Fernanda Valadez erzählt in ihrem Spielfilmdebüt packend von einer Mutter, die dem Schicksal ihres Sohnes nachspürt, der beim Versuch von Mexiko in die USA zu emigrieren verschwunden ist. – Ein bildstarker Mix aus Roadmovie, Frauenporträt und Thriller, der aber in der Schilderung der sozialen Hintergründe sehr fragmentarisch bleibt. - Filmingo.ch bietet den Film in der Schweiz und in Liechtenstein zum Streaming an.
Aus dem Rauch eines abgebrannten Maisfelds nähert sich ein Teenager und erklärt, dass er mit seinem Freund Rigo in die USA emigrieren wird, wo ihnen Rigos Onkel in Arizona einen Job beschaffen wird.
Mitten drin ist man mit dieser ersten Einstellung schon im Spielfilmdebüt der 1981 geborenen Fernanda Valadez. Mit einem Schnitt überspringt sie zwei Monate und lässt die Mütter von Rigo und Jesus bei der Polizei melden, dass sie schon lange nichts mehr von ihren Söhnen gehört haben. Der Beamte bleibt im Off, die Kamera fokussiert in einer langen statischen Einstellung auf den beiden Frauen.
Ruhig ist die Erzählweise, doch in den Gesichtern der Mütter kann man ihre Sorge, ihren Schmerz und ihre Trauer lesen. Die Behörden interessieren sich kaum für das Schicksal der Teenager, bald aber wird eine Leiche als Rigo identifiziert. Was aber ist mit Jesus passiert? Im Leichenschauhaus werden seiner Mutter Magdalena (Mercedes Hernández) verbrannte Leichen gezeigt und ihr erklärt, dass sie Jesus für tot erklären lassen soll. Doch Magdalena will Gewissheit und fährt in die entsiedelte mexikanisch-amerikanische Grenzregion.
Eine mühsame Spurensuche beginnt, denn kaum jemand will Auskünfte geben und nur langsam erhält sie so Informationen über das mögliche Schicksal von Jesus. Im jungen Miguel, der aus den USA abgeschoben wurde und im Grenzstreifen seine Mutter sucht, findet sie schließlich einen Begleiter. Eine neue Mutter-Sohn-Beziehung scheint sich zu entwickeln, bis die Gewalt und der Terror, der in dieser Gegend herrscht, durchbrechen.

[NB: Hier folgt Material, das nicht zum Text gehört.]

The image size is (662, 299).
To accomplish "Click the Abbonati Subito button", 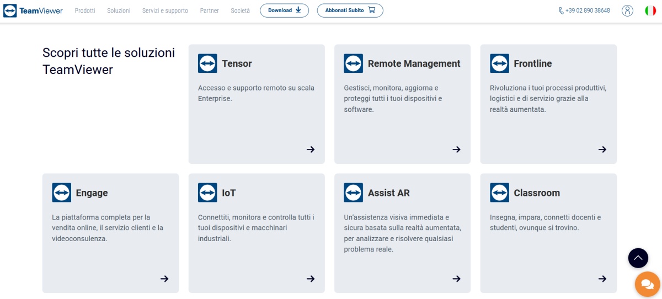I will point(350,10).
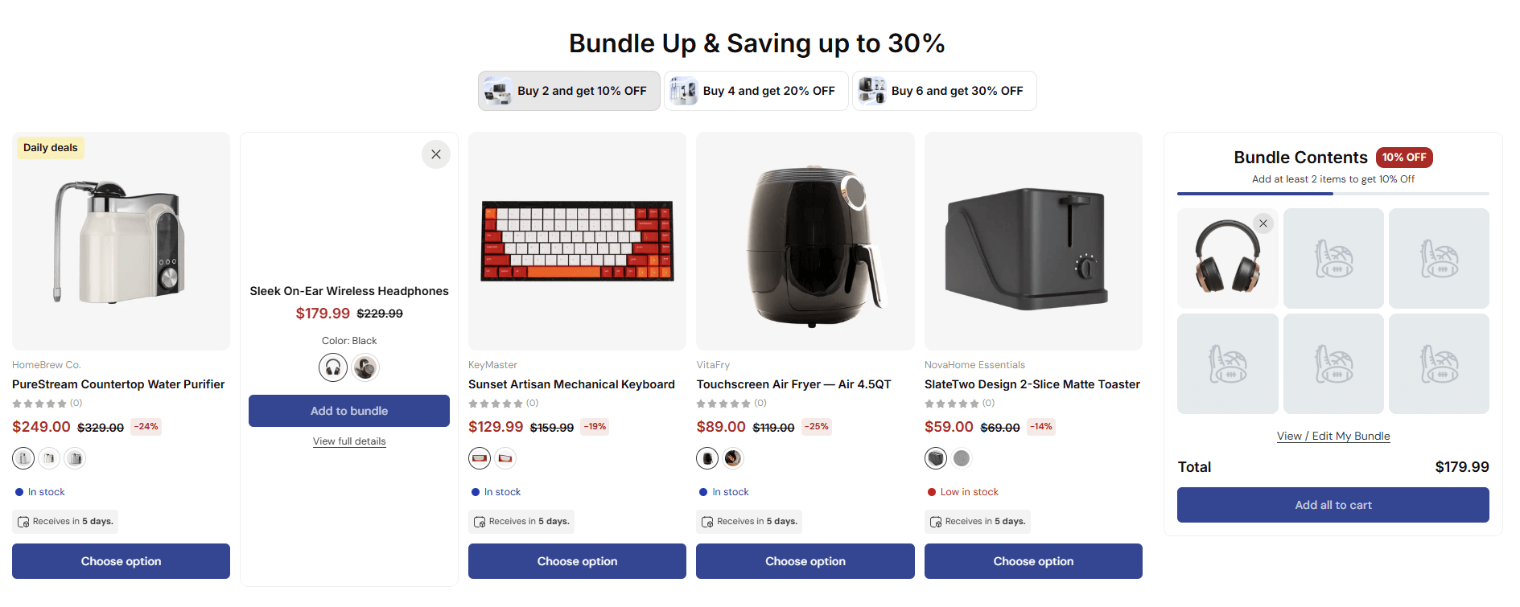
Task: Click the headphones thumbnail in Bundle Contents
Action: tap(1226, 258)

Von zwei Szenen abgesehen erzählt Valadez ganz aus der Perspektive Magdalenas und immer nur auf ihrem Wissensstand ist der Zuschauer. Thrillerspannung baut die Mexikanerin auf, indem sie bis zum ebenso überraschenden wie schockierenden Ende offen lässt, was mit Jesus passiert ist. Nur sehr zögerlich und bruchstückhaft erhält man auch Einblick in die Verhältnisse in dieser Grenzregion, die schwerbewaffnete Banden kontrollieren, Busse entführen und die Landbevölkerung vertreiben.
Nur die Ausgangssituation verbindet Valadaz´ Debüt mit Cary Fukunagas Migrationsdrama "Sin nombre" und auch als sozialrealistische Studie der Verhältnisse an der mexikanischen Grenze hat sie "Sin señas particulares" – der Titel verweist auf den amtssprachlichen Begriff für die Leichen, die in den Massengräbern Nordmexikos aufgefunden werden - nicht angelegt.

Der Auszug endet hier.